On Sunday, October 30, 2022, Brazil's Superior Electoral Court pronounced Luiz Inácio Lula da Silva (“Lula”) the winner of Brazil's 2022 presidential election. Lula succeeds current President Jair Bolsonaro and will assume the Presidency on January 1, 2023, for the third time, after prior terms from 2003 to 2006, and from 2007 to 2011.

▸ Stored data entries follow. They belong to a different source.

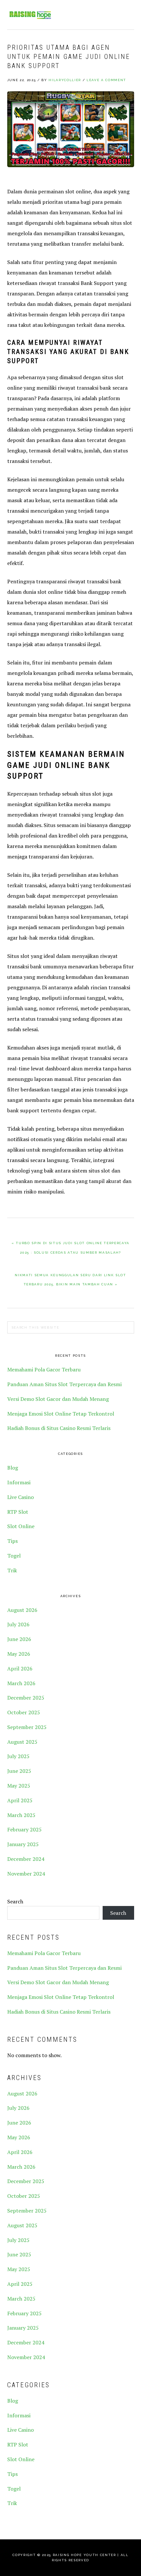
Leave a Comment (106, 80)
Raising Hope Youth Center (30, 15)
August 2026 (22, 1610)
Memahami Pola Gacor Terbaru (44, 1369)
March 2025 (21, 1815)
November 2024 (26, 1873)
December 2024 (25, 1858)
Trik (12, 1570)
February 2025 (24, 1829)
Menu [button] (126, 13)
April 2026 (19, 1668)
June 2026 (19, 1639)
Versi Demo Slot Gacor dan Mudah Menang (58, 1399)
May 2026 (18, 1653)
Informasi (18, 1482)
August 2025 (22, 1741)
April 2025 (19, 1800)
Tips (12, 1540)
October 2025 (23, 1712)
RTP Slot (17, 1511)
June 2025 (19, 1770)
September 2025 (27, 1727)
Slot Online (20, 1526)
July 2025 (18, 1756)
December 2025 (25, 1697)
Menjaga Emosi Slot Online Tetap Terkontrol (60, 1413)
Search (15, 1901)
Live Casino (20, 1497)
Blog (12, 1467)
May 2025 (18, 1785)
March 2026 (21, 1683)
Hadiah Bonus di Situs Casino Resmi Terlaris (59, 1428)
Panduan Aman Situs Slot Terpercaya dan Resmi (64, 1384)
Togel (14, 1555)
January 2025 (23, 1844)
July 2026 (18, 1624)
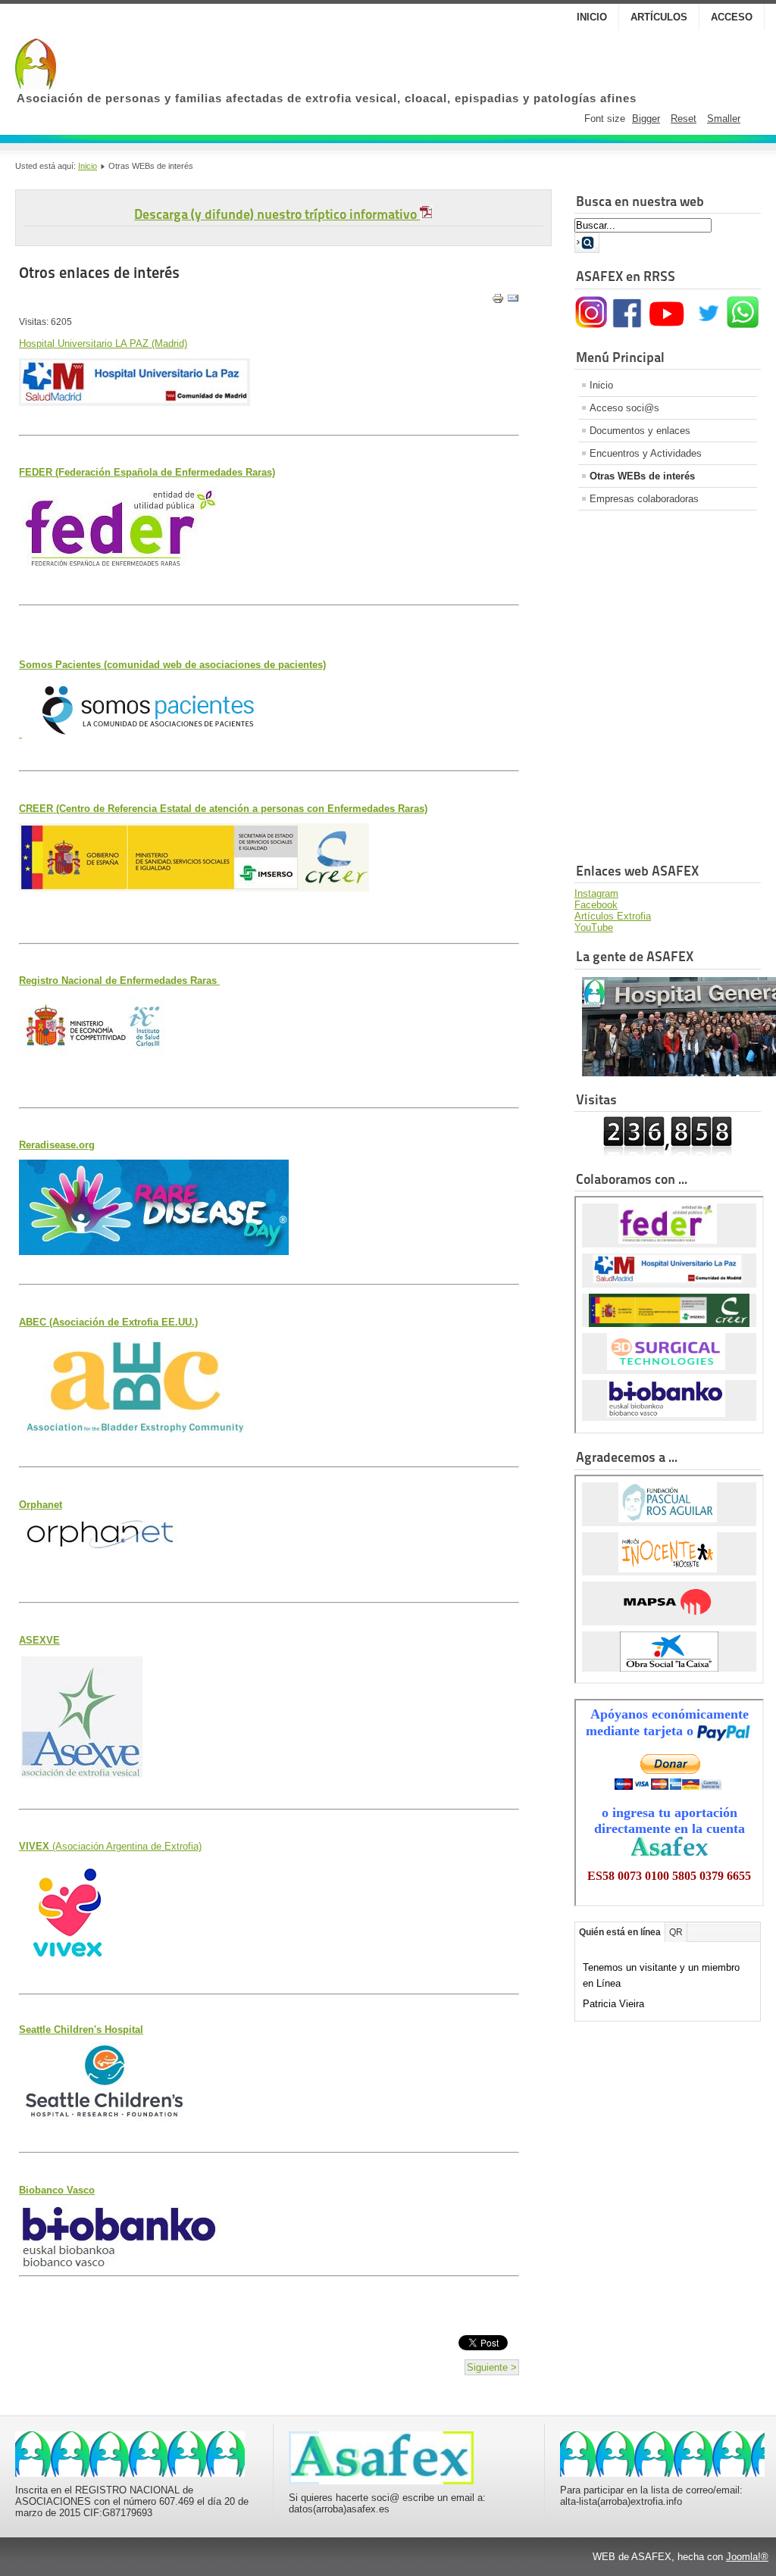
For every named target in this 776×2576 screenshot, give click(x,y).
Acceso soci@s (624, 408)
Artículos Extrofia (612, 916)
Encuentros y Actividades (646, 453)
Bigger (646, 118)
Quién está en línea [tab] (620, 1932)
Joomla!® (747, 2556)
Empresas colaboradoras (644, 498)
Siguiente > (492, 2367)
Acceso (732, 17)
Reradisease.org (57, 1145)
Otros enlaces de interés (99, 273)
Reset (683, 118)
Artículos (658, 17)
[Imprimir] (498, 301)
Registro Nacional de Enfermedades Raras (119, 980)
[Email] (513, 301)
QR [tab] (676, 1932)
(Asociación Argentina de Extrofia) (110, 1846)
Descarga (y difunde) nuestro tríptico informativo (277, 214)
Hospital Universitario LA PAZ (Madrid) (103, 343)
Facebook (596, 904)
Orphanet (40, 1504)
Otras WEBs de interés (642, 476)
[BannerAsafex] (130, 2473)
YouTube (593, 927)
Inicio (592, 17)
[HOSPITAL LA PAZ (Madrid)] (134, 402)
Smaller (723, 118)
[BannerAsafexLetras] (381, 2481)
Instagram (596, 893)
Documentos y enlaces (640, 430)
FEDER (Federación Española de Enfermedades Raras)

Lula takes office with the mission of reactivating and advancing the country's leadership and enforcement on environmental and climate agendas, having promised, during the campaign, a "Sustainable Brazil, through the fight against illegal mining, fires and deforestation.” He vows to “recover preservation and inspection agencies in charge of the environment, especially the Amazon biome, and to adopt a fair, humanitarian and sustainable development strategy,” On Tuesday, November 1, Lula confirmed his plans to attend the United Nations (UN) COP27 Climate Change meeting taking place from November 6 to 18 in Sharm el-Sheikh, Egypt, two months before his inauguration. A delegation of governors from the Amazon region will accompany President-elect Lula on the trip to Egypt, where Lula is confirmed to meet with UN Secretary-General António Guterres.

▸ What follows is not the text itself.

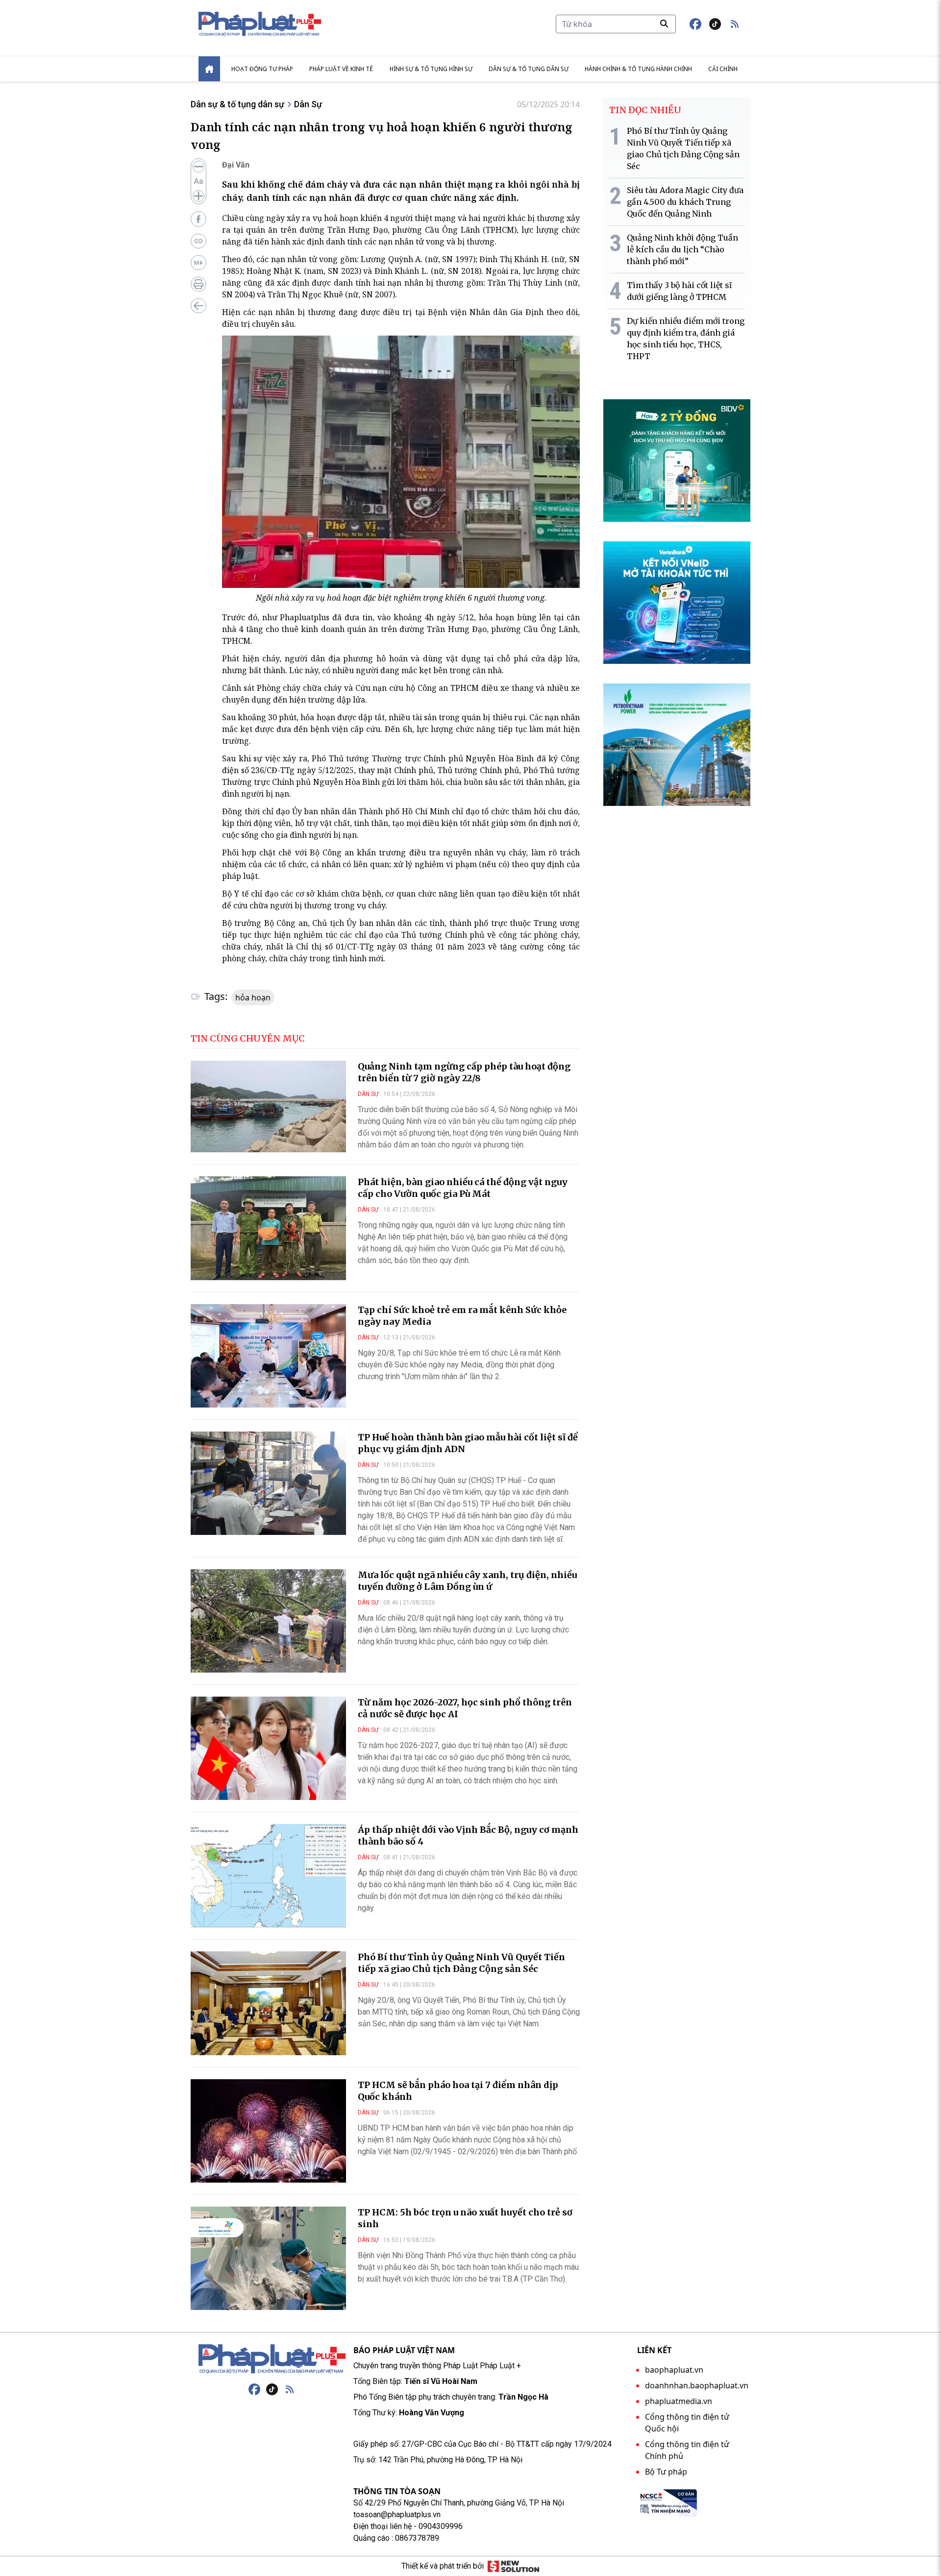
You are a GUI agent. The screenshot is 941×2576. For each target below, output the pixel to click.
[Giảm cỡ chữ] (198, 166)
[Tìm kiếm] (664, 23)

Most observers expect significant regulatory changes in the environmental and sustainability agendas from Lula. Despite not being seen as a supporter of Brazil's ascension to the Organisation for Economic Co-operation and Development (OECD), many of Lula's policies may lead to more alignment with OECD standards for the environment.
For example, in the chemicals space, the long-awaited Brazilian “RoHs-inspired” regulation on the restriction of hazardous substances in electronics will regain traction at the Ministry of Environment under Lula and is expected to be finalized and approved within the first year of the Lula administration. Another key draft regulation expected to advance is the chemical safety REACH-like Bill 6120/2019, which gained traction in the Chambers of Deputies last July. It will require manufacturers, exporters, and importers of chemicals to report the amount of chemical substances annually produced and imported and the contents of material safety data sheets (MSDS) in accordance with the Globally Harmonized System of Classification and Labelling of Chemicals (GHS).
While it is clear that Brazil's involvement in the international environmental and climate arena will likely change significantly after a decrease during the Bolsonaro administration, the new President's biggest challenge will be in-country, in Brasilia. Much of Brazil's newly elected Congress aligns with Bolsonaro, and they are expected to challenge the advancement of Lula's environmental and climate policies.